■ WORK REQUIRED ■
Output nothing but the lines from the one holding "Task: Select the Landing Page row label" to the end of the listing. Reproduce them exactly, without the pictures.

"""

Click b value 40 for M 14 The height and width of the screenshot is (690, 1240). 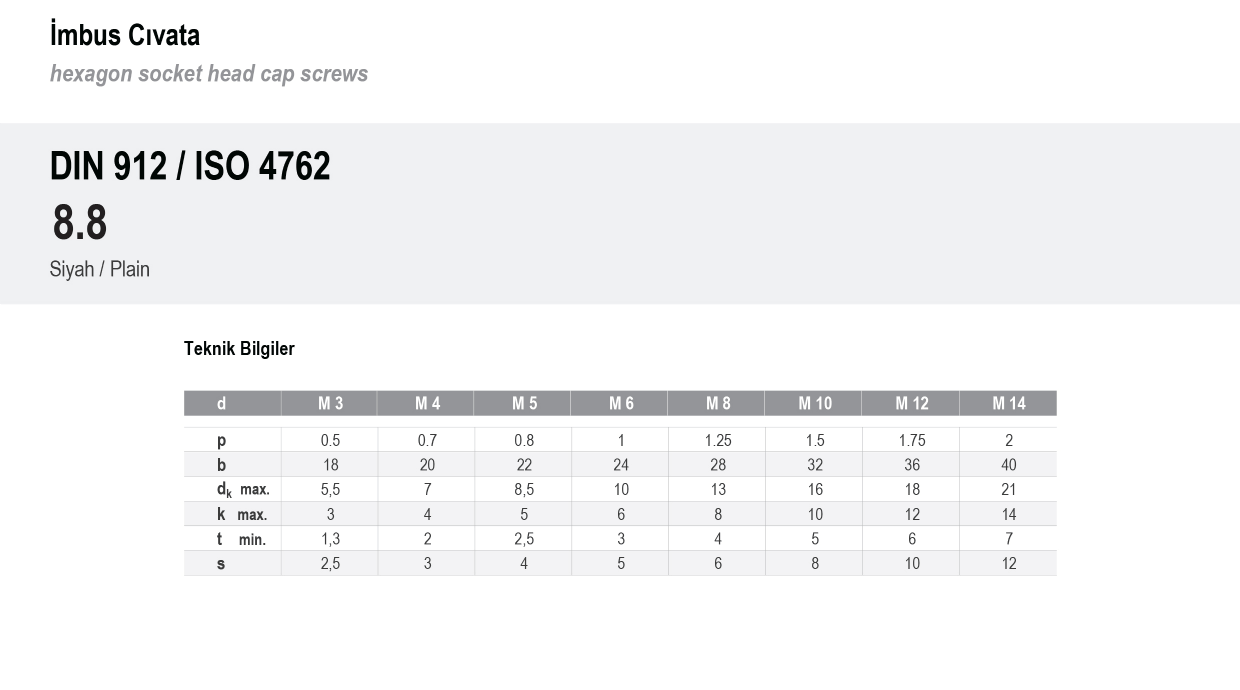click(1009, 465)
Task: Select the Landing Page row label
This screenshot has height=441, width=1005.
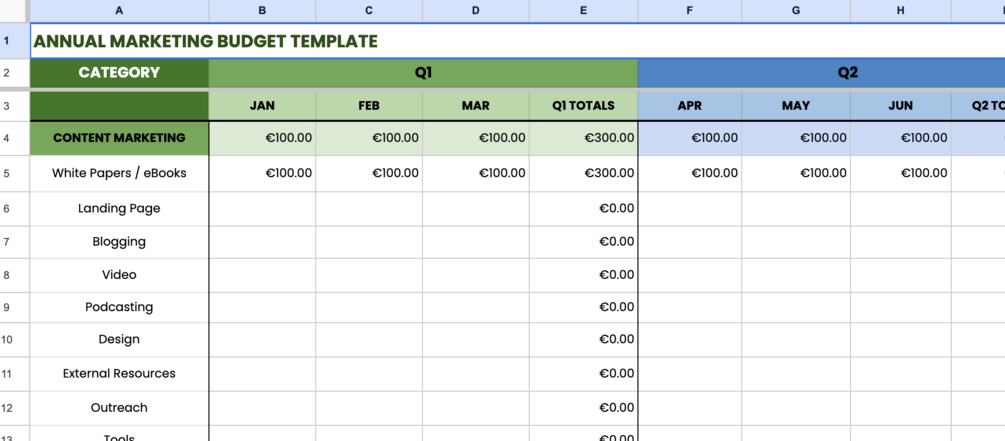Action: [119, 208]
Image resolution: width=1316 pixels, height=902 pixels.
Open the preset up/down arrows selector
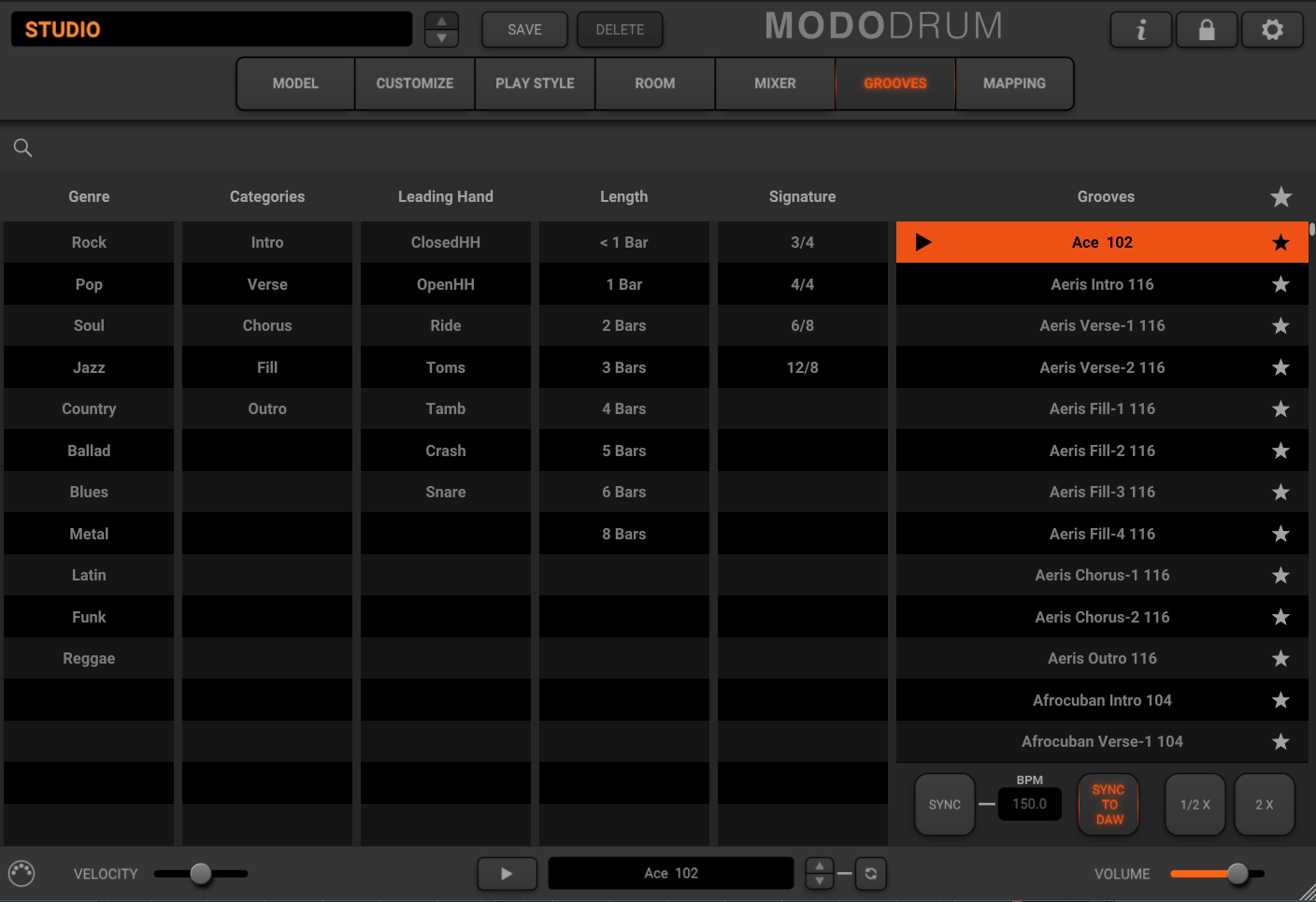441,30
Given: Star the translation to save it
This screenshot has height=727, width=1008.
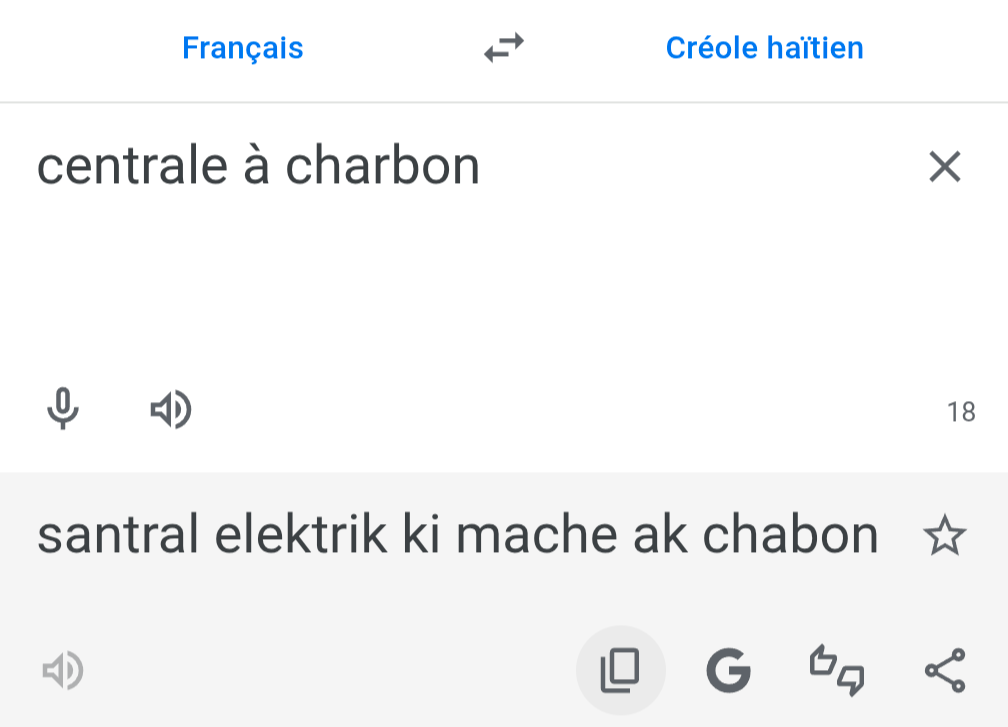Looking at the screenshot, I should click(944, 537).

"""

■ EXERCISE RESPONSE ■
Task: Select the Landing Page row label
This screenshot has height=441, width=1005.
Action: [119, 208]
Image resolution: width=1316 pixels, height=902 pixels.
Open the preset up/down arrows selector
441,30
Given: Star the translation to save it
This screenshot has height=727, width=1008.
Looking at the screenshot, I should click(944, 537).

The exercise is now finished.